E’ un po’ che non scrivo. E’ come sono là fuori: non ho molto da dire. Il lavoro che arranca. Ci sono milioni di possibilità che potrei inseguire e sono incagliato qui… a provarci. Non è propriamente semplice. Insisto.
E poi potrei parlare di quei 29+1 ma non è ancora tempo.
E allora che rimane? Giugno che gocciola via in attesa di partire, al suo calare, verso Porto. O Oporto. A dire Obrigado, a salire su un pullmino Volkswagen. A rivedere Diogo, a rivedere Marcello. Undici giorni in Lusitania. Quando non ho birra in corpo sembrano tanti, io preferisco viaggi brevi e intesi, quando ne ho ho difficoltà a non lasciare la sedia, a non correre dietro al pensiero, già lì.
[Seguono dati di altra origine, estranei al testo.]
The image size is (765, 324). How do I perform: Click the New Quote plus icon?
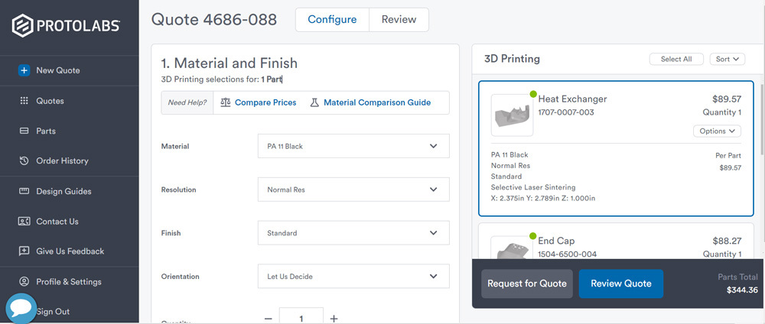pos(24,70)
E viaggi e viaggi e viaggi. Che poi si andrà a trovare Flavia e Ami. E poi chissà, ci sono sempre quelle 28 ore di guida in un week-end che mi riposano sul cuore, come un rompicapo irrisolvibile. E’ che ci sono viaggi e venti, e li percorri e li scordi per poter continuare ad essere vivo, curioso, insoddisfatto.
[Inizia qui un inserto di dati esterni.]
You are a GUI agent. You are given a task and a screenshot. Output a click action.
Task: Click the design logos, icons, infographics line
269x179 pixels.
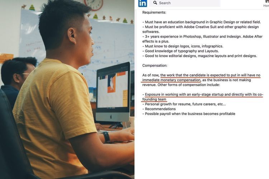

E’ parlare, è sempre, solo parlare. Perché ha sempre ragione Sant’Agostino quando dice che ci stupiamo di fronte alle meraviglie del mondo e poi passiamo indifferenti di fronte alle persone. A me le persone stupiscono, o meglio, gli intrecci, delicati e intricati, i corsi ed i ricorsi di eventi che precipitano al loro posto dopo anni dall’essere accaduti per dipingere un quadro che ha troppi livelli per non sentirlo come un’armonia, che a guardarlo solamente non si capirebbe. Guardane le vibrazioni, bevici su, ed ecco che appare.
Amo la Vita, è che non so sempre dov’è, e allora mi muovo un po’ alla rinfusa.